4. Imagination and reconstruction: we set `imagination_steps` as the number of imagination/reconstruction steps we want the agent to perform. So the agent starts from the $\texttt{initial\_step} - \texttt{imagination\_steps}$ step and the imagined/reconstructed observations are computed for the steps in $[\texttt{initial\_step} - \texttt{imagination\_steps}, \texttt{initial\_step}]$.
5. GIF Creation.

## Installation and Import of libraries

It is necessary to install the `torchvision` package to exploit some utils for image manipulation.

In [None]:
!pip install torchvision

In [None]:
import copy
import pathlib

import gymnasium as gym
import numpy as np
import torch
import torchvision
from lightning.fabric import Fabric
from omegaconf import OmegaConf
from PIL import Image

from sheeprl.algos.dreamer_v3.agent import build_agent
from sheeprl.data.buffers import SequentialReplayBuffer
from sheeprl.utils.env import make_env
from sheeprl.utils.utils import dotdict

## Agent and Environment initialization

The checkpoit is taken and the number of environments is set to 1 since we want to observe the ability of the agent to reconstruct the observations or to imagine future steps.

The code for creating the environment and initializing the agent is the same of the `sheeprl/algos/dreamer_v3/dreamer_v3.py` file.

In [None]:
# path of your checkpoint
ckpt_path = pathlib.Path("/path/to/your/checkpoint.ckpt")

In [None]:
seed = 5
fabric = Fabric(accelerator="cuda", devices=1)
state = fabric.load(ckpt_path)
cfg = dotdict(OmegaConf.to_container(OmegaConf.load(ckpt_path.parent.parent / "config.yaml"), resolve=True))

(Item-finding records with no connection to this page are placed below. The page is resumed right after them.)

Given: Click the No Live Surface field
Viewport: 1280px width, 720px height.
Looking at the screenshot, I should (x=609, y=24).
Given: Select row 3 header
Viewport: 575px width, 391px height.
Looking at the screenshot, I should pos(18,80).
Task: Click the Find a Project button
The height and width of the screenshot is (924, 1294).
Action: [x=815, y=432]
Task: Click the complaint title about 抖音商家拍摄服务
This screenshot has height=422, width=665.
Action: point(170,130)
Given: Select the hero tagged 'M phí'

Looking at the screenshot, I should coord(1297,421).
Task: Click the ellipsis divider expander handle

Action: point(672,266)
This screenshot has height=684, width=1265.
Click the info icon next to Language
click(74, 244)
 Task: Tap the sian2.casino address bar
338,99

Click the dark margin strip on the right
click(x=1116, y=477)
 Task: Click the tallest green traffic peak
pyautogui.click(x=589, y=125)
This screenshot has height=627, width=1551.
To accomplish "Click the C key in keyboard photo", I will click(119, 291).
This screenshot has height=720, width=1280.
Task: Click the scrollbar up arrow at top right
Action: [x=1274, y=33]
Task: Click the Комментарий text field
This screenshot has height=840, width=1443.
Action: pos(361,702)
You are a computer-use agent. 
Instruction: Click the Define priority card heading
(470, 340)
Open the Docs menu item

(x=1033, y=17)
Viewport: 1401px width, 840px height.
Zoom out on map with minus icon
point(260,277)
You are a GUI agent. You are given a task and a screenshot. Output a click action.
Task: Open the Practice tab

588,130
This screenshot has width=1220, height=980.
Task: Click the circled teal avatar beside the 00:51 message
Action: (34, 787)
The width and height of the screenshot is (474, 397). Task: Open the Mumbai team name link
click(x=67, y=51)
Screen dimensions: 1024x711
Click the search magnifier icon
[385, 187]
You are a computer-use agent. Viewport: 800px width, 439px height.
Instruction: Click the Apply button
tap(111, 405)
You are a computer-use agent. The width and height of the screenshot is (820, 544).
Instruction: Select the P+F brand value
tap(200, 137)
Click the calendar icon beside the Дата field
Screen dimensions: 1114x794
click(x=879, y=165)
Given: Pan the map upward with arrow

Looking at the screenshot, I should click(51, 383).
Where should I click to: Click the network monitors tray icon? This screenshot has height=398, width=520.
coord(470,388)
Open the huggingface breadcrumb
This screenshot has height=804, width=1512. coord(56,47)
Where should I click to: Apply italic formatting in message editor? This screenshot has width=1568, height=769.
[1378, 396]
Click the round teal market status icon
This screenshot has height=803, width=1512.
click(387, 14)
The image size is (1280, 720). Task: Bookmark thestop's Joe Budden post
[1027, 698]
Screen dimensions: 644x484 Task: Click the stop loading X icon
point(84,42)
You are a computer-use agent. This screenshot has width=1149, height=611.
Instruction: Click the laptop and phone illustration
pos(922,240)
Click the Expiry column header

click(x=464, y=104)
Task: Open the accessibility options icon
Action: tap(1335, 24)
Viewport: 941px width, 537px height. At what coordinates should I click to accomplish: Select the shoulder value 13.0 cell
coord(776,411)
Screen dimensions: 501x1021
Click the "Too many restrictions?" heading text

# The number of environments is set to 1
cfg.env.num_envs = 1

In [None]:
envs = gym.vector.AsyncVectorEnv(
    [
        make_env(
            cfg,
            cfg.seed + 0 * cfg.env.num_envs + i,
            0 * cfg.env.num_envs,
            "./imagination",
            "imagination",
            vector_env_idx=i,
        )
        for i in range(cfg.env.num_envs)
    ]
)
action_space = envs.single_action_space
observation_space = envs.single_observation_space
obs_keys = cfg.algo.cnn_keys.encoder + cfg.algo.mlp_keys.encoder

In [None]:
is_continuous = isinstance(action_space, gym.spaces.Box)
is_multidiscrete = isinstance(action_space, gym.spaces.MultiDiscrete)
actions_dim = tuple(
    action_space.shape if is_continuous else (action_space.nvec.tolist() if is_multidiscrete else [action_space.n])
)
world_model, actor, critic, critic_target, player = build_agent(
    fabric,
    actions_dim,
    is_continuous,
    cfg,
    observation_space,
    state["world_model"],
    state["actor"],
    state["critic"],
    state["target_critic"],
)

## Buffer initialization

Here, buffers are initialized where the steps played by the agent will be saved:
- `rb_initial`: used to save the steps played during the initial environment interaction. (dimension equal to `intial_steps`).
- `rb_play`: contains the reconstructed observations of dimension `imagination_steps`.
- `rb_imagination`: contains the imagined steps. 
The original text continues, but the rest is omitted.